• [Action item]: Set out exactly, line by line, the stretch of data below that begins at the line containing "Where should I click to: Select checkbox" and ends at the line containing "is (1104, 1700).", with both ends kept.
____________
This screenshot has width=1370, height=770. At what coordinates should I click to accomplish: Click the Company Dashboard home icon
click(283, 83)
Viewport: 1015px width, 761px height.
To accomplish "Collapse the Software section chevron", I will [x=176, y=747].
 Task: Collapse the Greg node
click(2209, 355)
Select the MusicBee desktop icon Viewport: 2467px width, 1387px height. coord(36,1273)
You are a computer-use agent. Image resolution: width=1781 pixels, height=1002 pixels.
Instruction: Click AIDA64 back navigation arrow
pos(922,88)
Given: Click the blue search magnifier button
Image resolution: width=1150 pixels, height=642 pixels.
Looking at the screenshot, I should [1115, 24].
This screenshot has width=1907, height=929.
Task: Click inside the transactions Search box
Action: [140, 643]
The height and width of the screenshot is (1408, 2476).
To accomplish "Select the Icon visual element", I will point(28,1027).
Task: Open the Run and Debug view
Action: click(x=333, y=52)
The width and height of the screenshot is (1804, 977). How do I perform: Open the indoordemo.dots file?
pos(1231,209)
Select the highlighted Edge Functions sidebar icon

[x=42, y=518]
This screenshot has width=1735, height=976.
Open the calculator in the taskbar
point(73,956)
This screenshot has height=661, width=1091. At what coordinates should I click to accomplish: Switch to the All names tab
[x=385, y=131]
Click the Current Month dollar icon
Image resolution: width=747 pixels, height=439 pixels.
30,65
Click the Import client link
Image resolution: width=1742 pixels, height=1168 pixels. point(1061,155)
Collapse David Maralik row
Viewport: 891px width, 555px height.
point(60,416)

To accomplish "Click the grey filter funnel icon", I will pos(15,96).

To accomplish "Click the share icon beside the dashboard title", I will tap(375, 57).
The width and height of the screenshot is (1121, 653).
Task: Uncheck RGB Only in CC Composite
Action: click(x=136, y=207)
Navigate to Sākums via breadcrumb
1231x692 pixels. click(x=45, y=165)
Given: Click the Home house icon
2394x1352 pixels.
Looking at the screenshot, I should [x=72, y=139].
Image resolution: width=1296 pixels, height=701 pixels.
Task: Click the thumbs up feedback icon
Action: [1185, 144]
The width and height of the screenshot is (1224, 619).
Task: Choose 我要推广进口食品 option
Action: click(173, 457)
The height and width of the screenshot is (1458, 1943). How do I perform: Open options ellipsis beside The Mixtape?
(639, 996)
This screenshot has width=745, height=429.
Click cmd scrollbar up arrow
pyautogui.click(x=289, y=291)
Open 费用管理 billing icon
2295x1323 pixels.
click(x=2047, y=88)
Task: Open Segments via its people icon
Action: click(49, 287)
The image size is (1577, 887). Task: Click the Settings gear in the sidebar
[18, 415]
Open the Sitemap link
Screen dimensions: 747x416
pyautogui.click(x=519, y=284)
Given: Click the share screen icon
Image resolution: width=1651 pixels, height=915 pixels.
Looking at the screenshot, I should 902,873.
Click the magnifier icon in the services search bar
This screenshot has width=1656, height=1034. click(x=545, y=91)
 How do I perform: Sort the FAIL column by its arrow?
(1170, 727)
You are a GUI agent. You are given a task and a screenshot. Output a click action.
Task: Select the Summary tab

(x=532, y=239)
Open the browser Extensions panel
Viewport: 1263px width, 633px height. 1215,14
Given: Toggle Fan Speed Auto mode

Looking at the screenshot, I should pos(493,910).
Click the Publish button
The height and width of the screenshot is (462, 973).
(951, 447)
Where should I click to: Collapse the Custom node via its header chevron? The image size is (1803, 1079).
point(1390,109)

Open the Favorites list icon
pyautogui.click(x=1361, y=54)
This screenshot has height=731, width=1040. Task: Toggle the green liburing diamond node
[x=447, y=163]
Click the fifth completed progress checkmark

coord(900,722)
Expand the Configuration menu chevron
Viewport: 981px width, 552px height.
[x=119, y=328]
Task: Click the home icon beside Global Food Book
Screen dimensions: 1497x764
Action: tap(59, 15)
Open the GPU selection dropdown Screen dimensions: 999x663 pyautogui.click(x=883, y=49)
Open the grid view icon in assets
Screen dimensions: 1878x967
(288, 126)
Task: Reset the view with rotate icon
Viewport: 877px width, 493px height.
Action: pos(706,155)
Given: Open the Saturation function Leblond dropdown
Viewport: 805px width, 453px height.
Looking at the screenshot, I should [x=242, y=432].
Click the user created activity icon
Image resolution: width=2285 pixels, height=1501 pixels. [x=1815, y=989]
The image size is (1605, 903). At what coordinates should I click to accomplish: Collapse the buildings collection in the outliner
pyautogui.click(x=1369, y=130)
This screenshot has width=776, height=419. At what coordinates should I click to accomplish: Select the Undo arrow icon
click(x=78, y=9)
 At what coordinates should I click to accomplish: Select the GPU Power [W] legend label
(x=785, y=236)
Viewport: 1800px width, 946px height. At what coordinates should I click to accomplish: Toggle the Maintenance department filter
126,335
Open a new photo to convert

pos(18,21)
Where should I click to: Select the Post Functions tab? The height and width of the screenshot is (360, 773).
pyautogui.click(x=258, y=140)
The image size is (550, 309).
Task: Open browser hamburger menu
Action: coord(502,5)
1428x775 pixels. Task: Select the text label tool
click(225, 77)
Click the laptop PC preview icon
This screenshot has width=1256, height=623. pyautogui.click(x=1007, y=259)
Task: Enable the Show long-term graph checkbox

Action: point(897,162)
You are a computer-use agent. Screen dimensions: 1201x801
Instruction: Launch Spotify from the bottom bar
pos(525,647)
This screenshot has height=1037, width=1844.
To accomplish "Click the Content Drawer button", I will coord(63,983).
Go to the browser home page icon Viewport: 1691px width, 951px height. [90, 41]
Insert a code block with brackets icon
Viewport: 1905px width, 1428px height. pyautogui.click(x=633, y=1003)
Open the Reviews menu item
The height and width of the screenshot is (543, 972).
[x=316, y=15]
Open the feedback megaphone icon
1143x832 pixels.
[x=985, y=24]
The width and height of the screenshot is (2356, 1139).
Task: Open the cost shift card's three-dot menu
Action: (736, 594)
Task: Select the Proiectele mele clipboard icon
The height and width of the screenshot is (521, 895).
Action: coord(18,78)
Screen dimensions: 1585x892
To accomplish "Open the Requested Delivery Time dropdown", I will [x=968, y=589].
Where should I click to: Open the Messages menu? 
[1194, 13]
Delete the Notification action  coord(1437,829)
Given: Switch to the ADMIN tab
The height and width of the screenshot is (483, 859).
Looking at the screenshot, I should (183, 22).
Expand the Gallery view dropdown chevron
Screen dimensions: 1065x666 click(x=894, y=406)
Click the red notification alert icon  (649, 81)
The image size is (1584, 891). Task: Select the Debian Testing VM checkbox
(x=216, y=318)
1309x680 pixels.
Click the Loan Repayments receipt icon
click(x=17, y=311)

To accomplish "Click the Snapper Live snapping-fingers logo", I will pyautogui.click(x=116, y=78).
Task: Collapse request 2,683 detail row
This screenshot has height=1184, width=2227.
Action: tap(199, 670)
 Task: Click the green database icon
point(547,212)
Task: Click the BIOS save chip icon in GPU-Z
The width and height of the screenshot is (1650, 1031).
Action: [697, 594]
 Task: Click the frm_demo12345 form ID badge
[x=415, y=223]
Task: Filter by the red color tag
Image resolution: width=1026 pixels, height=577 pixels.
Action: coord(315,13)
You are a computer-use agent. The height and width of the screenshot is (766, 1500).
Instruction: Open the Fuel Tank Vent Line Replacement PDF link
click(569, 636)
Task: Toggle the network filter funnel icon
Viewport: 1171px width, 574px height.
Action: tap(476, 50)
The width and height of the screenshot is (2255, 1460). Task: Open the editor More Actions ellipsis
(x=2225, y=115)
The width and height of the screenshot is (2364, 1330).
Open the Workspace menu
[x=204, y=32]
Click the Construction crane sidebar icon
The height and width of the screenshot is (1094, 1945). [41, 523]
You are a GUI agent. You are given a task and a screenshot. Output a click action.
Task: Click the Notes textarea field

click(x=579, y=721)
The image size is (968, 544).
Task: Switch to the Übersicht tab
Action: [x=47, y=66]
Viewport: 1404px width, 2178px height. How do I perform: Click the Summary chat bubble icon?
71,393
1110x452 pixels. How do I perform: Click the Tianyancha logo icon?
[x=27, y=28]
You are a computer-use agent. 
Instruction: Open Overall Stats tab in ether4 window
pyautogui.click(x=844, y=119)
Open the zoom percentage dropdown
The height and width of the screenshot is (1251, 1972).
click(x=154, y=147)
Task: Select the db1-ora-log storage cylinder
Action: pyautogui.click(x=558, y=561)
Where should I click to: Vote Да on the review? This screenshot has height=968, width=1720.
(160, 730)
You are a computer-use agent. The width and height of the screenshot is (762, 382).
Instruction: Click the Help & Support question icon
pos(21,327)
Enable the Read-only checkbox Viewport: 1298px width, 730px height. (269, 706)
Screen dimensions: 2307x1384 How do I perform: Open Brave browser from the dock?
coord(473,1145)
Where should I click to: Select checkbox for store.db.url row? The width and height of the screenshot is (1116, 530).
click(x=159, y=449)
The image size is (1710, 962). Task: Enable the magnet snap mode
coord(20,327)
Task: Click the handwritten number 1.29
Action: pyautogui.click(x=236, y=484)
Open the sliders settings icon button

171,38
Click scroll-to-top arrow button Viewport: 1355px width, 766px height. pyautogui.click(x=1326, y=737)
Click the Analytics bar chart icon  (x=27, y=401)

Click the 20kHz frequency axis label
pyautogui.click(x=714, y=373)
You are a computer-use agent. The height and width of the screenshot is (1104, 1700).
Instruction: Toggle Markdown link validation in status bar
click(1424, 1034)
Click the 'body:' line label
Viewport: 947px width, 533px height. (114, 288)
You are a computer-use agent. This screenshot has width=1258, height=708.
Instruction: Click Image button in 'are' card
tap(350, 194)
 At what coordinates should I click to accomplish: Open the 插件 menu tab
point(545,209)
____________
• [Answer space]:
Where should I click to: Select checkbox for store.db.url row? The width and height of the screenshot is (1116, 530).
click(x=159, y=449)
The image size is (1710, 962). Task: Enable the magnet snap mode
coord(20,327)
Task: Click the handwritten number 1.29
Action: pyautogui.click(x=236, y=484)
Open the sliders settings icon button

171,38
Click scroll-to-top arrow button Viewport: 1355px width, 766px height. pyautogui.click(x=1326, y=737)
Click the Analytics bar chart icon  (x=27, y=401)

Click the 20kHz frequency axis label
pyautogui.click(x=714, y=373)
You are a computer-use agent. The height and width of the screenshot is (1104, 1700).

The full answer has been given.